**WHAT IS EXPECTED:**
Answer with a number only: how many lines of the entries below contain the word "back"?

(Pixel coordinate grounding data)
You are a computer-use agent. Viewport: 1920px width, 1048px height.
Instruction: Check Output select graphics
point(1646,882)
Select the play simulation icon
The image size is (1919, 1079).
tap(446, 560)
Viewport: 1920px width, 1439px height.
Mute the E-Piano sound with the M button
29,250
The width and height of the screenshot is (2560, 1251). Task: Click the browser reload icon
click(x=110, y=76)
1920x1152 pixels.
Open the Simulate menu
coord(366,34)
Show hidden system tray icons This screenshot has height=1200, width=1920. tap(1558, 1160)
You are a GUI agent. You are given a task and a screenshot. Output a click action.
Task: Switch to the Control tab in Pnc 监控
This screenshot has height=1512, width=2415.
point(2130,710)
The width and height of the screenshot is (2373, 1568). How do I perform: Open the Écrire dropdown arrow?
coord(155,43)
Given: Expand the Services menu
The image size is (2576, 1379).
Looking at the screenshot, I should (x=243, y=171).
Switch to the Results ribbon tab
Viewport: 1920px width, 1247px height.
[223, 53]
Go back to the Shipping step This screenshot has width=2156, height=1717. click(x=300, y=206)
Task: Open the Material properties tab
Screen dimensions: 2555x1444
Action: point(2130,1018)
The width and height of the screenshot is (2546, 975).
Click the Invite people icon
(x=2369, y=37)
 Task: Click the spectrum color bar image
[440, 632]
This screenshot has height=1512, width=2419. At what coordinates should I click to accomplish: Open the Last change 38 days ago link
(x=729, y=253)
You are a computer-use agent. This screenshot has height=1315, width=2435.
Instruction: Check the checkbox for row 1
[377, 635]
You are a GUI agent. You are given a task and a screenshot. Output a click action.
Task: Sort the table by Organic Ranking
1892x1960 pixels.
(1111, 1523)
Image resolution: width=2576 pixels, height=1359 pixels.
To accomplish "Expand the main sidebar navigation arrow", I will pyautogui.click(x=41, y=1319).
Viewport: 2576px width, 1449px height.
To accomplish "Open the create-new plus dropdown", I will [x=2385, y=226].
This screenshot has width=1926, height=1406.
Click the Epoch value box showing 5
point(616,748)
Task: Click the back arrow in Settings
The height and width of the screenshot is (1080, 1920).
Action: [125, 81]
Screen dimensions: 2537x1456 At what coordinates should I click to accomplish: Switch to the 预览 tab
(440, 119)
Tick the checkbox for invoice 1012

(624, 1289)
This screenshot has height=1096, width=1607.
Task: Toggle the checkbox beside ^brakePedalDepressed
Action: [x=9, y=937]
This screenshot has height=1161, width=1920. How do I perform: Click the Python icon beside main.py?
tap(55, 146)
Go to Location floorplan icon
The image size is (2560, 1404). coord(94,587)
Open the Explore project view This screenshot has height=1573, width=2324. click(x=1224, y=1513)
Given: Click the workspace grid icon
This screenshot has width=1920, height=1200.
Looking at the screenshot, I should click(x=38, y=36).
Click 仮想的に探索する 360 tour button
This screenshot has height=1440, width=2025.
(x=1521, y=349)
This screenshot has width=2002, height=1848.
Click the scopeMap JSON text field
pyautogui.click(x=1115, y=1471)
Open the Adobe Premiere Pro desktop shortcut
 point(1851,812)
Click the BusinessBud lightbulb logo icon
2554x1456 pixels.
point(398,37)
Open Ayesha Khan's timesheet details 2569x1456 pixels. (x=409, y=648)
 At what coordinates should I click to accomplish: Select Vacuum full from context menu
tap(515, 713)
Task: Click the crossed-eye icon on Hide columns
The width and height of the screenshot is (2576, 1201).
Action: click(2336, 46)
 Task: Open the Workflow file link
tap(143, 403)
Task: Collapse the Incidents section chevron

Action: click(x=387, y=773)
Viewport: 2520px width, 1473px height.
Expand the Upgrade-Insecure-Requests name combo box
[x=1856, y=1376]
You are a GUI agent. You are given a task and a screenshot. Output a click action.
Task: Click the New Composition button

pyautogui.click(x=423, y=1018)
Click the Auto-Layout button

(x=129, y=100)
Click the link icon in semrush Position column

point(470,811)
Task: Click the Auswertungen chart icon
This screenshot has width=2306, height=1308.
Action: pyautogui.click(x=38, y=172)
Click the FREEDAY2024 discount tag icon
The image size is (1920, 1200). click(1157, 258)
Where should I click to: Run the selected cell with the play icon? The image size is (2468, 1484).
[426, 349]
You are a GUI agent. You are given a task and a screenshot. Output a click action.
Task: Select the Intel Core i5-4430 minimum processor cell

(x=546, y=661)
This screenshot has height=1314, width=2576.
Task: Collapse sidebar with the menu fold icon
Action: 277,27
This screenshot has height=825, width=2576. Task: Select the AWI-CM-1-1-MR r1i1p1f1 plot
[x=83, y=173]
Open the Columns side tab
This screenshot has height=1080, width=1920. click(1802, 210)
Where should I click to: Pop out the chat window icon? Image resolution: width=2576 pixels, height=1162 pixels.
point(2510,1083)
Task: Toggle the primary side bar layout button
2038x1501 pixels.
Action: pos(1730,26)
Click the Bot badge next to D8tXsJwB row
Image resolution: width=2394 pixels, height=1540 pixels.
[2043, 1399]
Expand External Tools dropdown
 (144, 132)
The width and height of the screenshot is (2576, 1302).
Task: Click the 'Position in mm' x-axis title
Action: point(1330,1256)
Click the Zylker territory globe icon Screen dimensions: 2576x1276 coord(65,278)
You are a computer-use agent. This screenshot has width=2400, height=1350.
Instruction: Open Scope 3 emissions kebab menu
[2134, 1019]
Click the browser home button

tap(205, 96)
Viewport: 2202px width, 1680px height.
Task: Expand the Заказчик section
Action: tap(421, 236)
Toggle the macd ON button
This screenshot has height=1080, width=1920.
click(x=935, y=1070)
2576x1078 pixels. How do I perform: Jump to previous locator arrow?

**SOLUTION FOR THIS EXERCISE:**
2